苦悩するザギトワ。17歳の女王は「技術」で4回転時代を戦い抜く
NHK杯ショートプログラムで4位のアリーナ・ザギトワ 11月22日、真駒内アイスアリーナ。取材エリアに出てきたアリーナ・ザギトワ(17歳)の表情は硬かった。
「緊張したわけではなくて、アドレナリンが足りませんでした」
右手でおでこに手を当て、顔の火照りを冷やすと、ロシア語で説明している。どこか悄然とした様子だった。
「私はこのような失敗を今までもしてきました。大会で、大きなミスをしたこともあります。それを乗り越えてきました」
その気高さを保つように言った。
NHK杯、ショートプログラムでザギトワは冒頭、3回転ルッツ+3回転ループの連続ジャンプが単独になっている。
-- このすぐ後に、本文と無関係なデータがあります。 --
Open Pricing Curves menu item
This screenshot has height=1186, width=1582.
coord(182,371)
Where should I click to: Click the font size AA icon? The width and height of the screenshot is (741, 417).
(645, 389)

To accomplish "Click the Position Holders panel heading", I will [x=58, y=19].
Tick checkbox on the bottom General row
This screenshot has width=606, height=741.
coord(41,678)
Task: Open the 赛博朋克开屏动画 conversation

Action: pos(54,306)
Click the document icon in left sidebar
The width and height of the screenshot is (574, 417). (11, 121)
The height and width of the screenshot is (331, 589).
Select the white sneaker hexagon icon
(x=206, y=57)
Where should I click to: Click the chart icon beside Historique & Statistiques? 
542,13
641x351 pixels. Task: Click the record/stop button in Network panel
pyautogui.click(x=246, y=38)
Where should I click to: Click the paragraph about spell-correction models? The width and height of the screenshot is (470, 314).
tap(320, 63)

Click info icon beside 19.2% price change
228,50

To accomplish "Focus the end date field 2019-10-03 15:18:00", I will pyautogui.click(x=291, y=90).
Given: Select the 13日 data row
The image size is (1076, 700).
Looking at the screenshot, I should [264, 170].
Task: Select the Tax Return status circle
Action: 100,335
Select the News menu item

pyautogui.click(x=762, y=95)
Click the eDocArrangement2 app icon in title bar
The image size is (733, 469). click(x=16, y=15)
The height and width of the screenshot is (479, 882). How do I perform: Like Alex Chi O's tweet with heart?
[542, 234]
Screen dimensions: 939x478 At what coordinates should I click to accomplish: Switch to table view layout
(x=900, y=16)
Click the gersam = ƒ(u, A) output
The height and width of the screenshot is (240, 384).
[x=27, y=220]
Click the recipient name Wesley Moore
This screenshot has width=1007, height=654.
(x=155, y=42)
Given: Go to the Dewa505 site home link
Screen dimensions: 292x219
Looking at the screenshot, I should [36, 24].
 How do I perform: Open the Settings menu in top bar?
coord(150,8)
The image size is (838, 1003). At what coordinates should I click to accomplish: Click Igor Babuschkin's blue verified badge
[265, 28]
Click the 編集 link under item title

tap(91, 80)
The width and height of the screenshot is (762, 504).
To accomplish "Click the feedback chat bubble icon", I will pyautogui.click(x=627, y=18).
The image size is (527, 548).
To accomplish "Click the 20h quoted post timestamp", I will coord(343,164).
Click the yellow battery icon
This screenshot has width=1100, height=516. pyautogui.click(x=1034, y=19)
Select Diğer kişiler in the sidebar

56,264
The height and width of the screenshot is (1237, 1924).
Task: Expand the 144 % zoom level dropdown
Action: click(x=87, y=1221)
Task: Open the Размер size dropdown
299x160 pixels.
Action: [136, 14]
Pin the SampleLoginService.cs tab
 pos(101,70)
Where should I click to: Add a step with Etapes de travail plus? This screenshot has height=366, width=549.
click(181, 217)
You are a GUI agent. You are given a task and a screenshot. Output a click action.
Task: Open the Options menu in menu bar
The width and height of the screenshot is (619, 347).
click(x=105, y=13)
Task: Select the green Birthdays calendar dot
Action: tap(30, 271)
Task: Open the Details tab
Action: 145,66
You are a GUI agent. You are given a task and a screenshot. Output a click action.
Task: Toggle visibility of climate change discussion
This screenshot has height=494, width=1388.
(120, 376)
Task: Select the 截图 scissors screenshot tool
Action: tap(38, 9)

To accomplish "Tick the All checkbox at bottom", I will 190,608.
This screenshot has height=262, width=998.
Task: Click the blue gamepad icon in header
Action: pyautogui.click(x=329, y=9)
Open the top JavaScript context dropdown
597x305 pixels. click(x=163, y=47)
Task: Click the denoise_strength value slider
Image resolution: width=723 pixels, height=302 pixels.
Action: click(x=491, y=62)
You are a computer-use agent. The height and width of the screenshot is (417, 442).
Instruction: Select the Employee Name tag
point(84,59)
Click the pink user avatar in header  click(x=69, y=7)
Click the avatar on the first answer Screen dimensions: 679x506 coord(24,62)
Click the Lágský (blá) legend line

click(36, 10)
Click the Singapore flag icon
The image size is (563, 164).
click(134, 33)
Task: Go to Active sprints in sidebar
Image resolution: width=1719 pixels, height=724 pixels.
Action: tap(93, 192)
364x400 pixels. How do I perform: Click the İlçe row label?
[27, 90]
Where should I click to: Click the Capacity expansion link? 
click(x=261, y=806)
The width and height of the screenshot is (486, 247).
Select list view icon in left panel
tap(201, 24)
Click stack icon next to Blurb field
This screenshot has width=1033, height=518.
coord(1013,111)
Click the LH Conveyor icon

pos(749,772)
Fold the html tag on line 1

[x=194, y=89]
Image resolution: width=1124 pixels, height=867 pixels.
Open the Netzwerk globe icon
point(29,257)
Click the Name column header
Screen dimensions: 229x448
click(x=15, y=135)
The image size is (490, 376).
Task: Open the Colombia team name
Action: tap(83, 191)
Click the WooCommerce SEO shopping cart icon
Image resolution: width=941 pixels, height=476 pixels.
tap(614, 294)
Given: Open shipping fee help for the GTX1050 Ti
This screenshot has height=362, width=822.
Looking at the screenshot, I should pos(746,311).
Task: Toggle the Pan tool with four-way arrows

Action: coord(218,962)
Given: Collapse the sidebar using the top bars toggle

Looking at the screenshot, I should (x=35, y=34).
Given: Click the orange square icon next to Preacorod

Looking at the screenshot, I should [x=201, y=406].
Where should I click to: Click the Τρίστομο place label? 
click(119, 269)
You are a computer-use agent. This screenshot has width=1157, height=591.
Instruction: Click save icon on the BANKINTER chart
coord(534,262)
いくらか慎重になったのは、同じグランプリシーズ、フランス杯で一本目がエッジエラーになった影響があったのか。3本目のジャンプに3回転ループをつけようとしたが、1回転になってしまい、リカバーできていない。得点は伸びず、66.84点。トップのアリョーナ・コストルナヤ(16歳)に20点近く引き離され、フリーを前に4位に低迷した。
世界女王は弱音だけは吐かなかった。笑みさえも拵えた。そうやって見せることが、女王としての自分を支えるのだと、自ら信じているようでもあった。
NHK杯、前日の公式練習。リンクに立つザギトワは、穏やかな表情だった。心身充実の表われか、1番に白い上着を脱ぎ、全身、黒づくめになった。黒い手袋に包まれた指を、その先まで神経を行きわたらせる。